In India, any suggestion that the retirement corpus of the salaried be invested in equities is usually met with alarm and trepidation. However, completely avoiding stocks while building a retirement nest-egg too is risky for savers. Only, no one realises it.

A case in point is the Employees’ Provident Fund Organisation (EPFO). Though the Finance Ministry has been pitching for the EPFO to invest up to 15 per cent of its assets in stocks, the latter has studiously avoided doing so with its Rs 5 lakh crore corpus, instead choosing to invest passively in government bonds. This shows up in its annual returns, which declined from 9.5 per cent in 2010-11 to 8.75 per cent in the latest fiscal, despite rising inflation and interest rates.

Purchasing power

Now, the EPFO seems to have forgotten that the very purpose of a provident fund is to preserve one’s lifestyle post-retirement.

If your provident fund consistently fails to keep pace with inflation for 20 or 30 years, your retirement nest-egg will fall substantially short of your needs in your sunset years. Given that India is a high-inflation economy and that most of today’s generation has no access to social security in any form, there is a real risk of under-funded retirement leaving many in a state of penury.

As corporate profits benefit directly from price rise, equities represent a good vehicle to earn inflation-beating returns over the long term.
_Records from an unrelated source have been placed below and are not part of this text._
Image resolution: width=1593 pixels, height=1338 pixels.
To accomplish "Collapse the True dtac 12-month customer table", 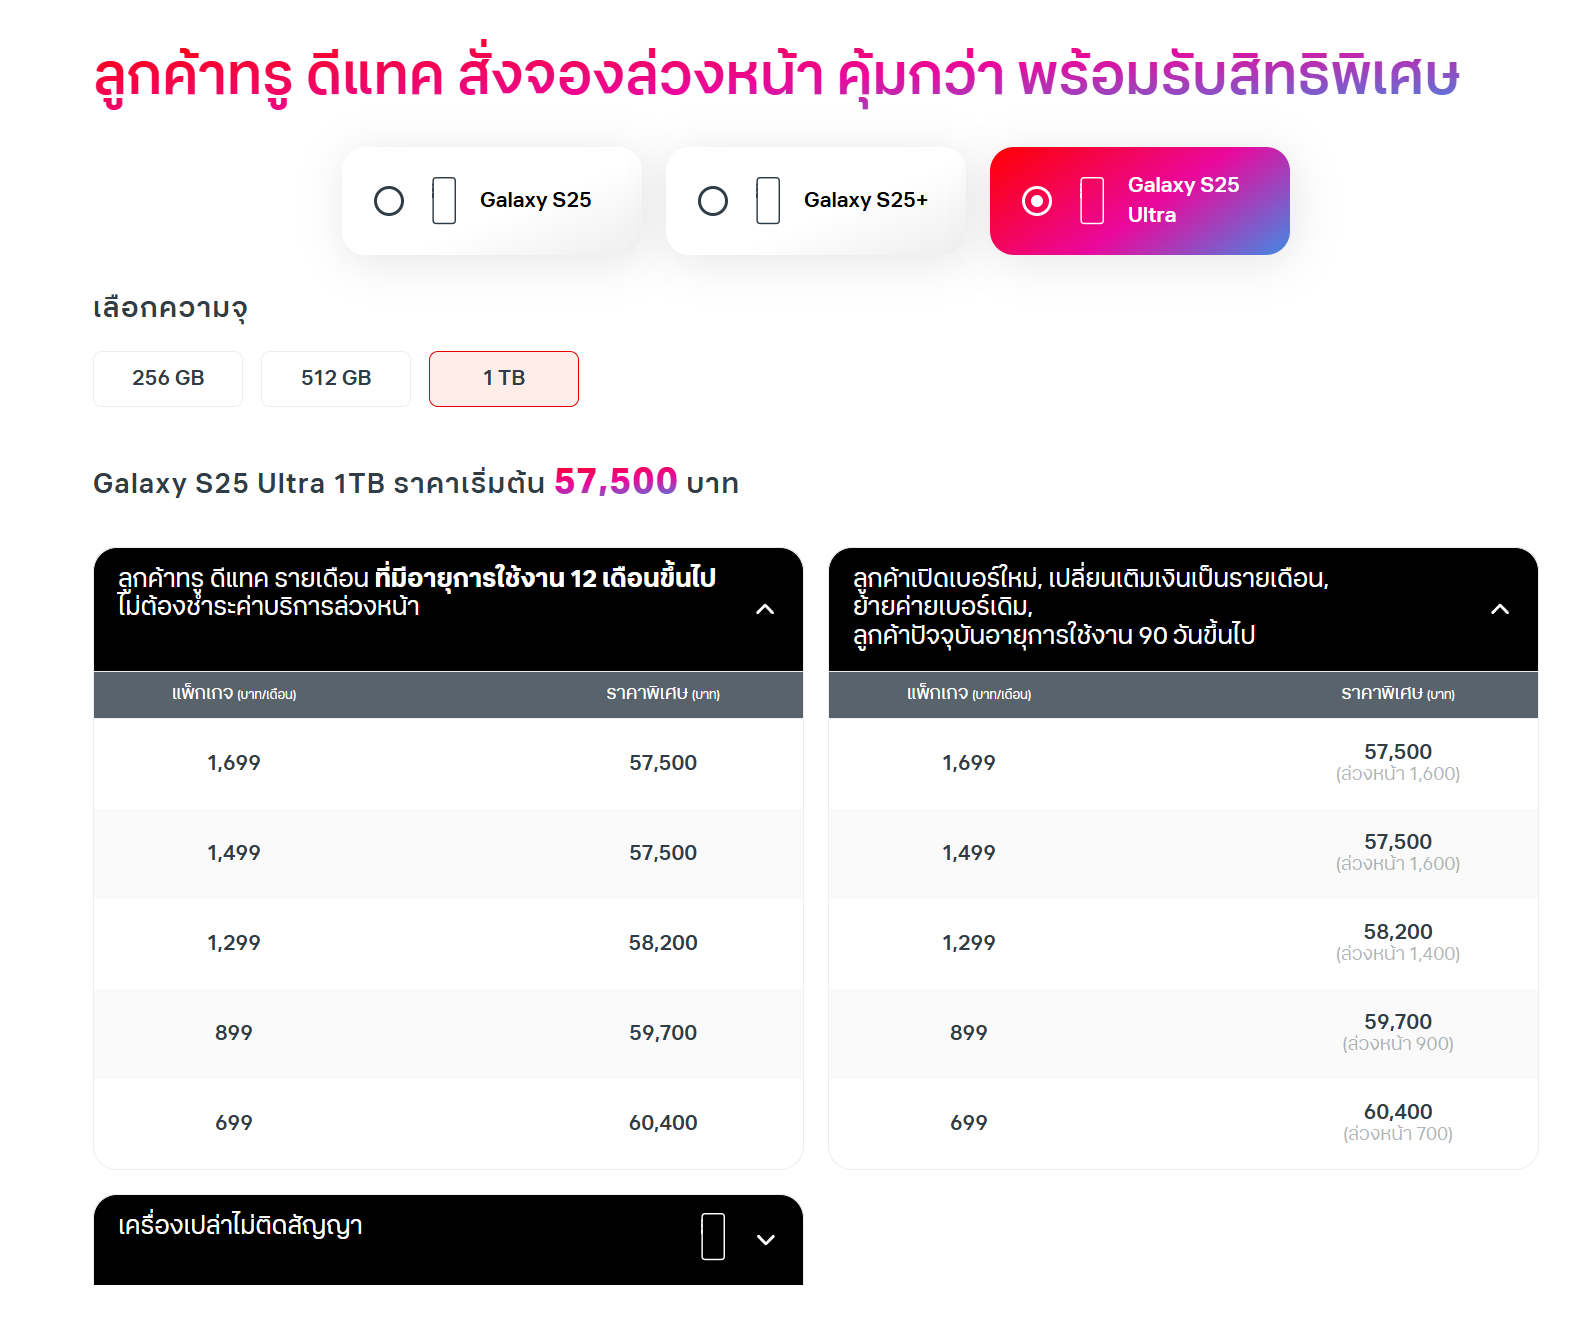I will point(765,609).
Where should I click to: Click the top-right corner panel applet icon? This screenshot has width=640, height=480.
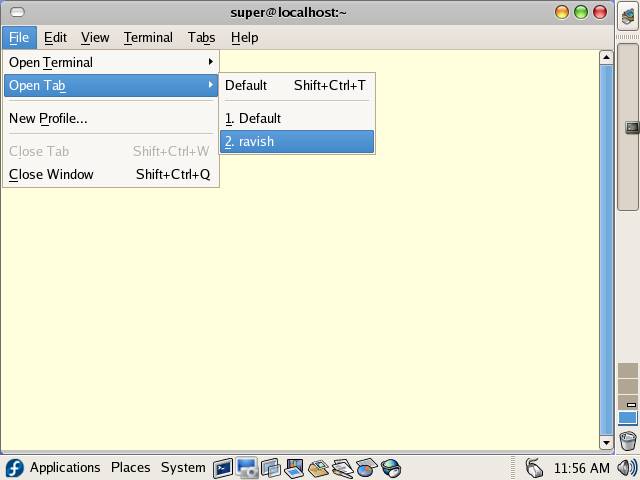click(628, 17)
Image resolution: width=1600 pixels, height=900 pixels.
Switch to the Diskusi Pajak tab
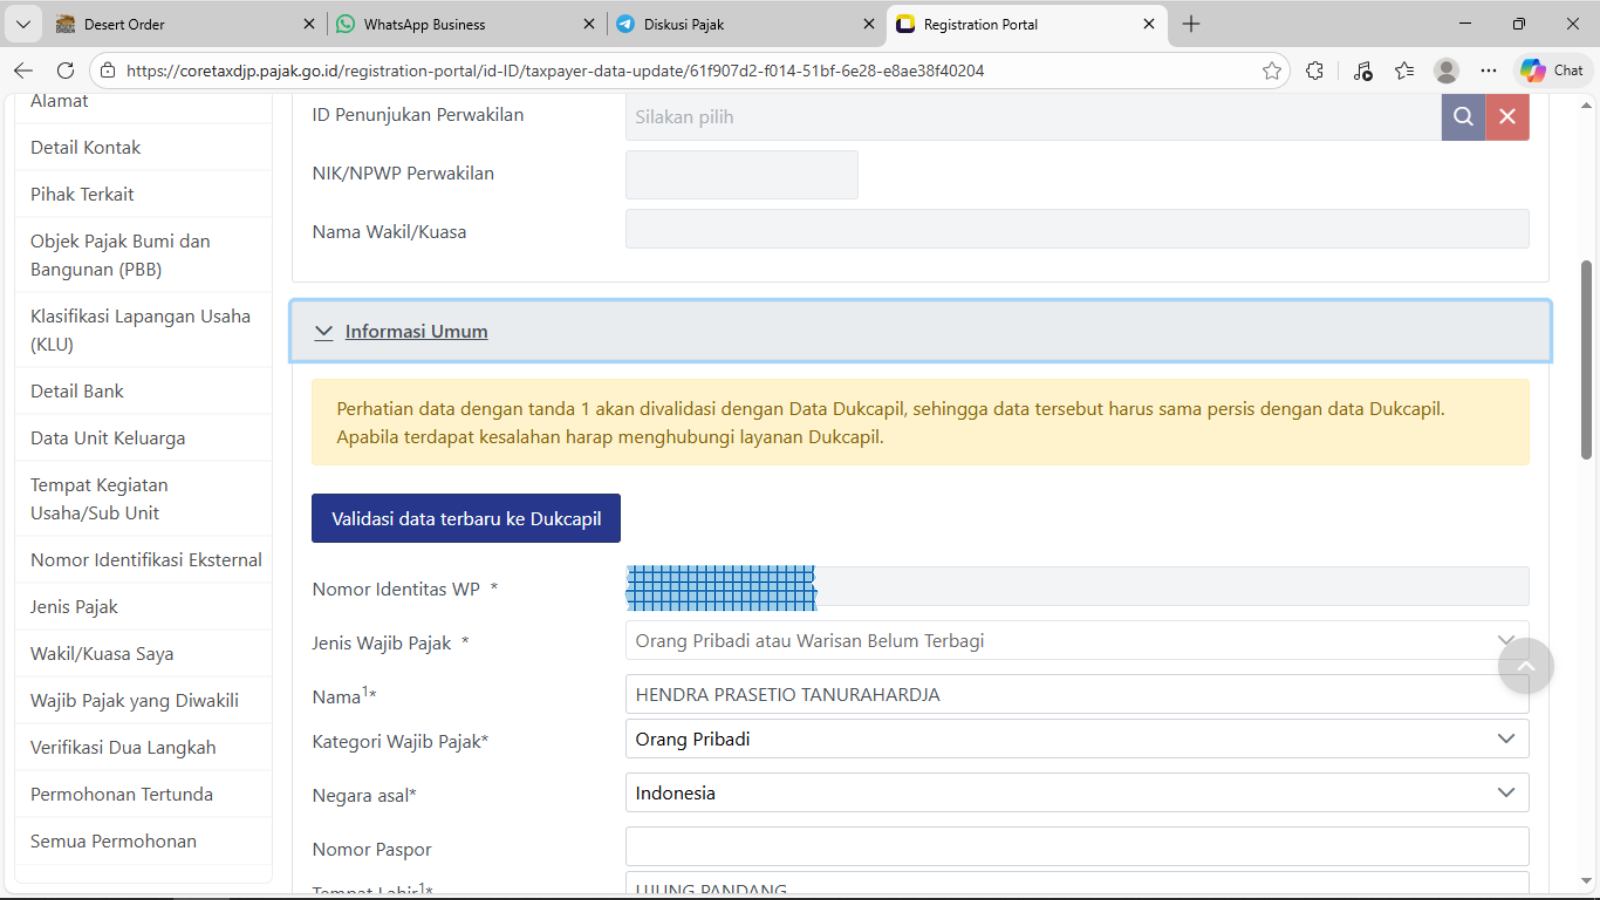coord(684,24)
There are many who argue against parking pension funds in equities, pointing to the disastrous experience of US retirees with their market-linked pension plans (401k) plans. When the US markets went into a meltdown in 2007-08, retirees who had parked 50-100 per cent of their savings in these equity-linked plans took a hard knock.

Prudence pays

But no one is suggesting that the EPFO make an all-or-nothing bet on equities like the 401k plans. The statute, in any case, limits the fund’s equity investments to 15 per cent of its total corpus. Therefore, for every Rs 100 that the EPFO collects, it can put only Rs 15 at risk. If the markets were to enter a prolonged bear phase and the Sensex halve in value over the next five years, the Rs 15 invested in equities would become Rs 7.5. But the Rs 85 still parked in debt would earn sufficient interest to ensure that the investor’s capital is intact. Thus, fears about equity investments reducing the provident fund to rubble are overdone.
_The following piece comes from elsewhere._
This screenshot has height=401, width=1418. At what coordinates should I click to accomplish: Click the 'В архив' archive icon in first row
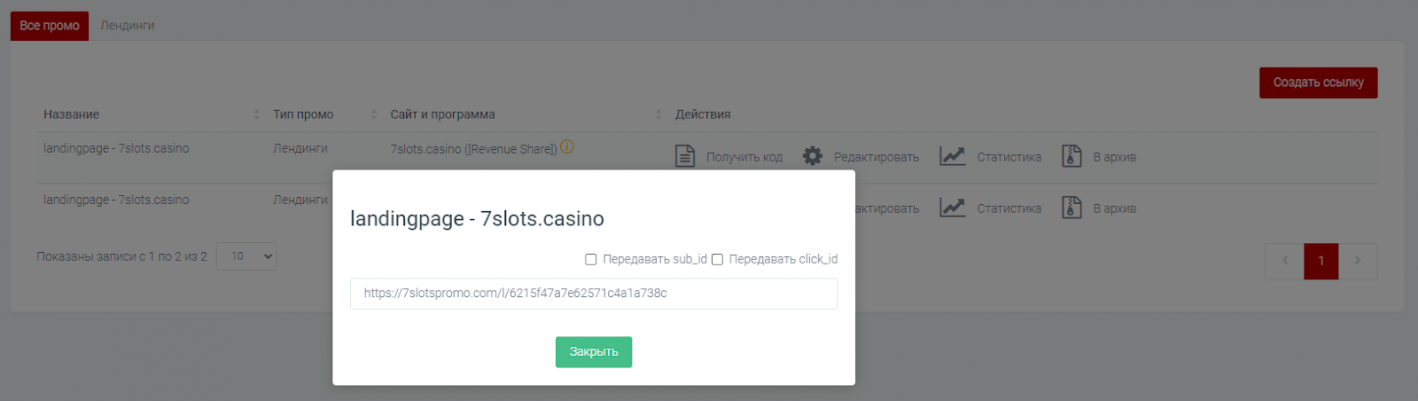click(1072, 157)
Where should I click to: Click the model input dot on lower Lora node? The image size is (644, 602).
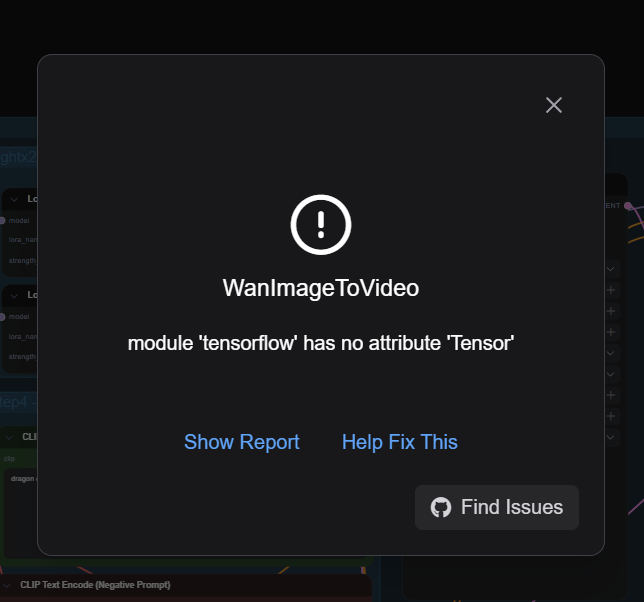tap(2, 317)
It is unlikely that blue-chip stocks held over five years or more will lose money for the investor. An analysis of Sensex returns over the last 20 years suggests that the best five-year return it has made is 46 per cent, while the worst is a 7 per cent loss in value. Thus, the EPFO can take equity exposures while adhering to prudential limits. To further contain risks, the managers can invest only in the index, avoiding small- or mid-cap stocks that can suffer larger losses.

In any case, it is a misconception that only equities carry risk. With interest rates changing course often and corporate default rates rising, the bond markets, in recent times, have offered investors quite a wild ride too.

Yet, the EPFO has recently sought flexibility to trade more actively on its debt portfolio by transacting in public sector and corporate bonds.

Channelling retirement money into the equity markets is good from a macro perspective too. It adds a stable, long-term component to equity market fund flows, which is sorely missing in the markets today.